Ridley Scott’s biopic tears down the emperor’s great-man status with a smart script and keen performances.

PHOTO © SONY PICTURES

Early in Ridley Scott’s “Napoleon,” the emperor-to-be is ransacking Egypt when his men discover an ancient sarcophagus. Bonaparte demands the relic be opened so that he can stand face-to-face with a fellow monarch.

First, he realizes he’s considerably shorter than the mummy, so he drags over a small stool. Then, unable to perform the showy gesture he has planned, he awkwardly places his cumbersome hat atop the sarcophagus. Finally, he leans in, as if receiving whispered wisdom from the preserved corpse. His followers glance at one another awkwardly.

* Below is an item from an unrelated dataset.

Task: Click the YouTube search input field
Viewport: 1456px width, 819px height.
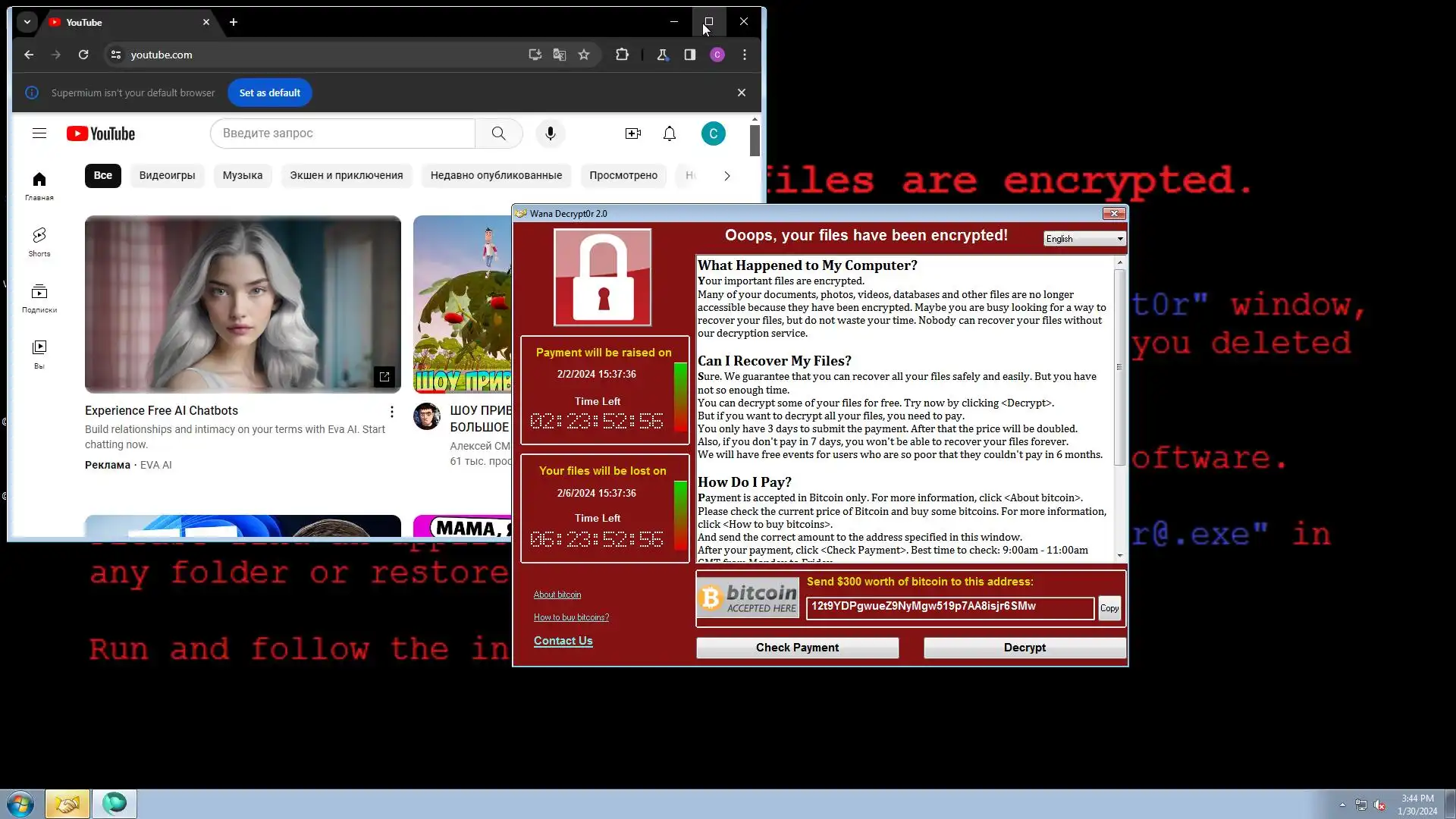Action: coord(343,133)
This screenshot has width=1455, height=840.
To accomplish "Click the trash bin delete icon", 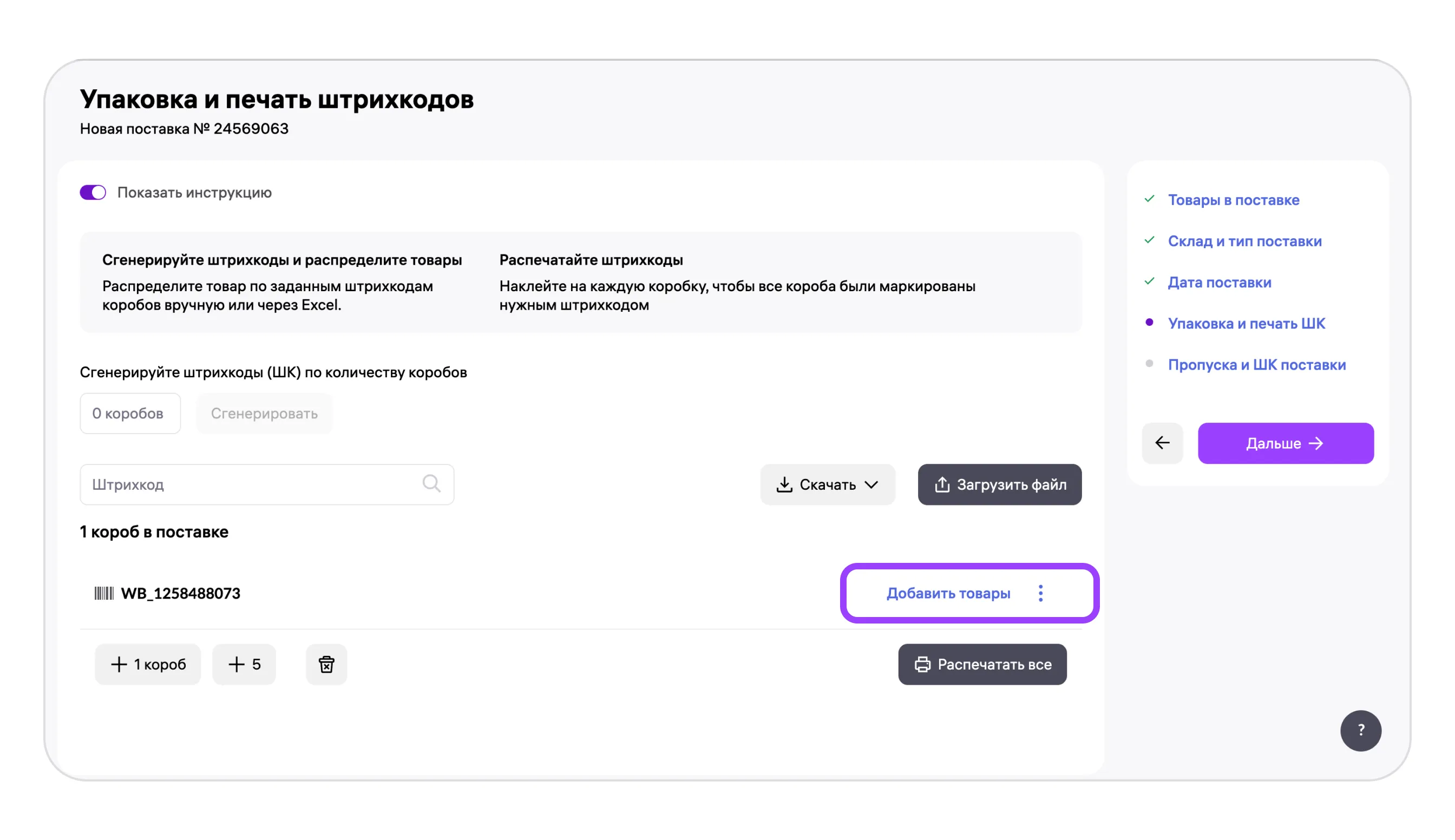I will [326, 664].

Such absurdities run through “Napoleon,” in which the ill-fated French despot — played by Joaquim Phoenix — goes from minor military man to emperor before descending to exile and obscurity. This biopic speaks the language of 20th-century, great-man nonsense, yes; vitally, however, it uses those tropes to illustrate that Bonaparte was an accidental, and largely ridiculous, ruler.

It is not, however, a comedy, in spite of its many moments of buffoonery. Scott’s film veers into darkness when Bonaparte takes to the battlefield, showing both his artillery prowess — if nothing else, he was quite good at figuring out what to blow up — and his callous disregard for lives lost during his campaigns for land and self-aggrandizing glory. Many of the scenes of destruction are harrowing, and strikingly presented; with every unqualified leader, Scott seems to suggest, comes needless bloodshed.

Gripping though those sequences are, the primary focus of “Napoleon” is domestic. As Bonaparte’s first wife, Josephine, Vanessa Kirby presents a calculating and realistic foil to the history-minded ruler; her choices are written on her expressive face, visible to everyone except her lovestruck husband. Only when alone with Josephine does Phoenix allow Bonaparte’s performative grandiosity to slip, revealing an insecure sad sack with a tendency to pout.

OK, that’s not the only time the facade slips; there’s also a laugh-out-loud temper tantrum in a scene with the British ambassador.

It’s a careful project, the structure of which allows it to rise above the biopic rabble. David Scarpa’s deliberate script summarizes the events of Bonaparte’s life while simultaneously weaving a structure that gives the film drive and an arc — an absolute rarity in the genre. Even when the story is perhaps too detailed or too indulgent, Scott is rescued by the lush work of his design team, who brings “Napoleon” out of the grays and shadows common of films set in this period.

It’s a rejoinder to the tired sort of historical drama that turns men into myths, as Scott denies Bonaparte the opportunity to make his own legend. From a director that has done plenty of mythologizing in the past, that’s a remarkable and welcome change.

My Rating: 9/10

“Napoleon” is now playing in theaters.